The journey to open source
Dapr was open source from day one. This was not an afterthought; it was part of the design philosophy. Yaron emphasized how the company was very much DevOps focused, and Yaron’s team advocated for addressing the developer persona as well. This still served the DevOps goal:
“The biggest win wasn’t just that developers could write code faster — it was that a single DevOps engineer could standardize an entire workflow in minutes instead of months. That’s the power that drove us to make Dapr open source from day one.”
I saw a similar process within the CNCF itself. Initially the foundation was very much focused on DevOps. The Dapr project was one of the early signs of expanding to address developers as well, a trend that continued and went on to platform engineering, FinOps and other areas in today’s 10-year-old CNCF.
The decision to join the CNCF proved well, with big names such Alibaba and hashicorp joining Dapr early on. Dapr was established enough to skip the CNCF sandbox and was the first project to join the CNCF as an incubating project back in 2021. Seeing Dapr reaching graduation during the last KubeCon NA (October 2024), was a significant milestone for the project. The projects today has thousands of individual contributors from hundreds of organizations.

Observability built-in
One of Dapr’s most compelling features is built-in observability. Developers no longer need to instrument services manually to collect metrics or traces. Dapr automatically propagates context across asynchronous systems like Kafka or SQS and synchronous systems like HTTP.

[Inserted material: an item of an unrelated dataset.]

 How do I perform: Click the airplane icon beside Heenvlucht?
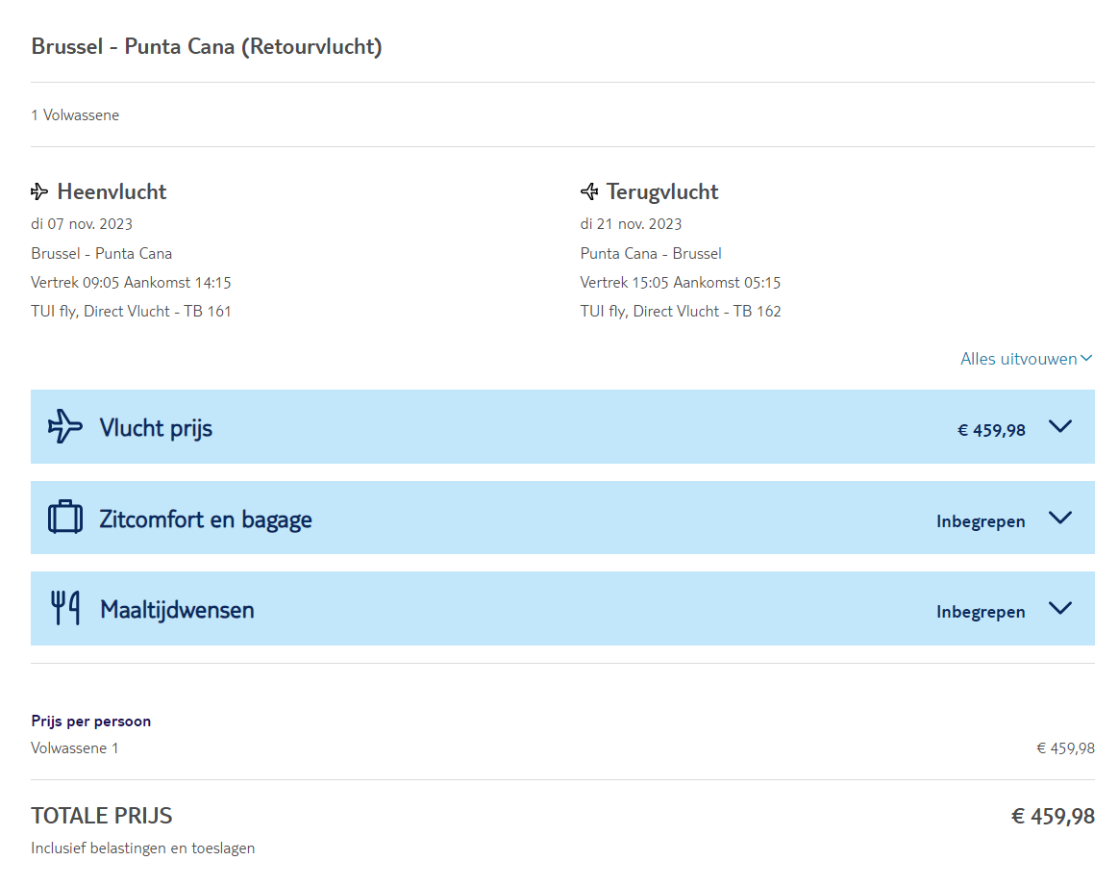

“The trace is the only thing you need to know. You won’t even need SDKs in your code… Dapr will just show you the entire call graph.”
Developers can provision a single YAML file to send all traces to their backend of choice — OpenTelemetry-compatible systems like Jaeger, Zipkin, or AWS X-Ray. Metrics are similarly baked in. Connect Dapr to a database, and Prometheus can scrape the golden metrics (request rate, error rate, latency) without touching your code. This sidecar pattern, reminiscent of service meshes like Istio, is elegant and scalable.
Latest capabilities and roadmap
Dapr has continued evolving, and the latest innovations focus on workflows and AI/LLM integration. Workflows allow orchestrating distributed processes as if they were a single transaction, fully observable with OpenTelemetry. Dapr’s Conversation API abstracts multiple LLM providers — OpenAI, Anthropic, AWS Bedrock — while adding enterprise features like PII obfuscation.
Yaron also highlighted the recently-announced Dapr Agents, an agentic framework contributed by NVIDIA and maintained jointly with Diagrid, which adds durability and failure recovery to multi-step autonomous workflows. This ensures costly LLM calls are not wasted in case of failures, saving both money and infrastructure (because, let’s face it, the most precious resource these days are the LLM tokens).
A perfect companion to KEDA
Dapr frees developers from boilerplate complexity and makes building distributed applications feel almost magical. But Dapr alone is only part of the picture. Enter KEDA, the natural complement. Once Dapr enables event-driven workloads, KEDA handles dynamic autoscaling.
Importantly, Dapr and KEDA share the same ecosystem of integrations, making the combination seamless:
“When I basically designed both KEDA and Dapr, I wanted them to make sure that they overlap so that… you can immediately autoscale it with KEDA. You only need two YAML files.” — Yaron Schneider
For more on KEDA from Yaron, who co-created that project as well, check out my next post.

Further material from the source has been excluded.